Leaning back in his metal folding chair, he slams his chair forward and turns off the speakers. “What are you watching hon?” she says from the living room, the guy’s face is beet red. He closes all of the windows with alt-f4 repeatedly before she makes it down the hallway to “get a drink” from the kitchen. Then he proceeds to delete all of the items from his startup folder. He looks at me, he was about twice my size and I was 220lbs at the time, and says, “You had better not touch my computer again.” I told him I hadn’t touched it, and that he probably had a virus from looking at porn sites. I gave a plausible response and told the truth, having not touched his machine, omitted a couple of details, but didn't lie, technically.

About 30 minutes later he restarted his computer. Surprisingly the same thing happens again. He looks at me and says “what did you do?” I truthfully said “I haven’t touched your computer man,” with one of those smirks to make him wonder. He calls his friend, The Computer Guru.

This guy shows up, he walks over to the computer, looks back at me and glares. I don’t know what her boyfriend at the time knew about me, but whatever it was, he had his suspicions about what he didn’t know after that day. The computer guru guy goes in and deletes all of the IE history and temp internet items. Then deletes the items in the startup folder. “Watch this though,” her boyfriend says, as he reboots the computer. Same thing happens again. Computer guru goes in and removes all of the items as before, and this time does a search for videos, finds nothing oddly enough. He restarts the computer. Same thing happens again. Then he restarts it again, problem is compounded because there was no theoretical statement to check for existing video and picture files. He tells her boyfriend, “don’t reboot it again, I’ll be back.”

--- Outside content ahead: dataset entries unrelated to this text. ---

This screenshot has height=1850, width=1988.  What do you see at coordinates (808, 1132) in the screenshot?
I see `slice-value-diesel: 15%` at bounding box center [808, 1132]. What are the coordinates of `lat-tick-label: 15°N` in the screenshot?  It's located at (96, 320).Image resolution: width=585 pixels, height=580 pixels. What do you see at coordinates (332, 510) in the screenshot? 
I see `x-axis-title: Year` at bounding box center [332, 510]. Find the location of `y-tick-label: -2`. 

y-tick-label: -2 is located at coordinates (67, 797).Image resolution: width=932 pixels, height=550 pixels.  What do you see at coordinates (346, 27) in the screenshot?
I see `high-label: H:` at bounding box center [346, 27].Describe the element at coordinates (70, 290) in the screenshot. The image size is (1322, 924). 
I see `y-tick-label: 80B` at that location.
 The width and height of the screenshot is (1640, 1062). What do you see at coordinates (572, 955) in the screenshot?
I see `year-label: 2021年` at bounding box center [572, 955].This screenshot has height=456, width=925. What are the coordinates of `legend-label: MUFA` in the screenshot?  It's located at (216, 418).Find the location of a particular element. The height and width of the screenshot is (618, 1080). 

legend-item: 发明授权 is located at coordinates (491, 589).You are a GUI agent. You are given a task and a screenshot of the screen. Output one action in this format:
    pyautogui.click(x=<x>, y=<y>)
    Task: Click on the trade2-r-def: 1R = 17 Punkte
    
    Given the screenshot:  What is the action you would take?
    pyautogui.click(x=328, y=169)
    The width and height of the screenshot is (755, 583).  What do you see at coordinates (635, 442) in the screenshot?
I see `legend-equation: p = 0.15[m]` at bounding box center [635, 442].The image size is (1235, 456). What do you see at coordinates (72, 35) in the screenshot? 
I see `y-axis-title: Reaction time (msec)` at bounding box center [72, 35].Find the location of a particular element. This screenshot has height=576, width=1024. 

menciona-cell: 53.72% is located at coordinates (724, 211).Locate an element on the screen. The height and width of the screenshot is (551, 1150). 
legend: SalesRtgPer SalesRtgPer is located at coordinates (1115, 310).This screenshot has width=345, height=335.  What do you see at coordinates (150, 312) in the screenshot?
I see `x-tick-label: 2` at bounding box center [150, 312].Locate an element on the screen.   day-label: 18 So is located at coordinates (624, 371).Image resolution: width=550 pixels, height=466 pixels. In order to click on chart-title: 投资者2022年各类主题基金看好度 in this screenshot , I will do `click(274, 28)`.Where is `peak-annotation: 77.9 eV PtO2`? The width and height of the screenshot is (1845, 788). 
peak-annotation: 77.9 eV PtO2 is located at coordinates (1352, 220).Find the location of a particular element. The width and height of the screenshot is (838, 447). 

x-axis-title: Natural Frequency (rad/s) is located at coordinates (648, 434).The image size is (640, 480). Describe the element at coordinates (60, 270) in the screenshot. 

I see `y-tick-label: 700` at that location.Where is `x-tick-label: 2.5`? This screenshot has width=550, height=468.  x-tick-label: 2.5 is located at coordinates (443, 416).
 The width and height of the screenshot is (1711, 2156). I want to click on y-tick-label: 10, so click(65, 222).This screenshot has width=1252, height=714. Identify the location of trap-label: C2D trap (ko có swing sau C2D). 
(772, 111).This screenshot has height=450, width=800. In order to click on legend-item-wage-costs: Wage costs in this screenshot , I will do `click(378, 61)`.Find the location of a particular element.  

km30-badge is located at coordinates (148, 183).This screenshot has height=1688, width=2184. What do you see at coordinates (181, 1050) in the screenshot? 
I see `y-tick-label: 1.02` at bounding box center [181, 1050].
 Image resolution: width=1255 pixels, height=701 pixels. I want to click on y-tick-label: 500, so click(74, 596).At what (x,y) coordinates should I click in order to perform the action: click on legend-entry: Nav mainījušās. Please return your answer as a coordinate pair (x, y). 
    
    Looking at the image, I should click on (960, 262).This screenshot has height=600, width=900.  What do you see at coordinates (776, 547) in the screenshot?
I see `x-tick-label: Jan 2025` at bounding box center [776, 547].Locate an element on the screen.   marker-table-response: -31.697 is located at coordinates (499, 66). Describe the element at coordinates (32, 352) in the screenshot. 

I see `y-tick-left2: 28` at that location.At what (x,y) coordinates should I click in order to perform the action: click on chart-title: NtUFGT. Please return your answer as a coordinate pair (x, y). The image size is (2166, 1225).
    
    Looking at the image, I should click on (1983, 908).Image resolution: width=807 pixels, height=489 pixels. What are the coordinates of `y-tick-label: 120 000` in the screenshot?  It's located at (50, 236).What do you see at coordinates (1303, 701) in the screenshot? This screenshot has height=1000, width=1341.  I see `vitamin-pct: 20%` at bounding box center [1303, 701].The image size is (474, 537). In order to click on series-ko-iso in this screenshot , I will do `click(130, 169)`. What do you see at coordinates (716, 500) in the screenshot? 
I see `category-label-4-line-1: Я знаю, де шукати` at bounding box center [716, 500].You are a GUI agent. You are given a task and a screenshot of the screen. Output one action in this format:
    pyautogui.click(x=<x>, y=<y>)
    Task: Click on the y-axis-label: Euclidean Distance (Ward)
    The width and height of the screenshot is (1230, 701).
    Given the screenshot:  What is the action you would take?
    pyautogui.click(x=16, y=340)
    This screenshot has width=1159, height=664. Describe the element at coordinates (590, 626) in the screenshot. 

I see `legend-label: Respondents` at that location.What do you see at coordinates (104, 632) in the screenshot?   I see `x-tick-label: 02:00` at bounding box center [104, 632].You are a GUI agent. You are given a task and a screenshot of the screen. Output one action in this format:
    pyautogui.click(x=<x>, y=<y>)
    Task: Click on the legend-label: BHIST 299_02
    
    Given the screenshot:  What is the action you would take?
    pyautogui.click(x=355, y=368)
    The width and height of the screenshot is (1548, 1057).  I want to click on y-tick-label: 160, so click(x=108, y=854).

Enter Windows 95 for Dummies

The computer guru guy shows up with his tattered copy of Windows 95 for Dummies in-hand and a box of 3.5in floppies containing antivirus and Norton disk utilities; I always wondered why that book was so popular. He boots from a floppy, runs chkdsk, tells the guy he’s searching for hard drive errors that could cause the system to not be deleting the items from the temporary internet items folder, I'm off the hook at this point, so they relax around me. He also runs defrag. An hour goes by. Her, her other roommate, and myself go to the bookstore, hang for an hour, then we come back. They’re still at it. “I don’t know man, we’ve done everything I can think of.” the guru says. He pops in the Windows 95 recovery disk, rebuilds the system to factory defaults, without reformatting. This defiles the registry. Windows loads for the first time after the reinstall, videos all still in place. Mad, he throws the keyboard.

They reformat.

2 hours later, “where did all of my files go?” the boyfriend says. “I told you I was reformatting,” replies the guru. He looks at my friend “got any spare floppies?” She replies, “Yeah I’ve got one.” Brings him the disk. I grinned, gave her a hug, told her she was evil, and promptly left. The next week she calls me to tell me that he bought another computer, Windows 98 this time, and "geez, if it didn’t develop the same sort of characteristics a couple of days after he bought it." Poor guy... if only he hadn't lied to her.

So I've been thinking to myself, ethically, was it wrong to help her? Knowledge in the wrong hands... I'm glad I was on her good side.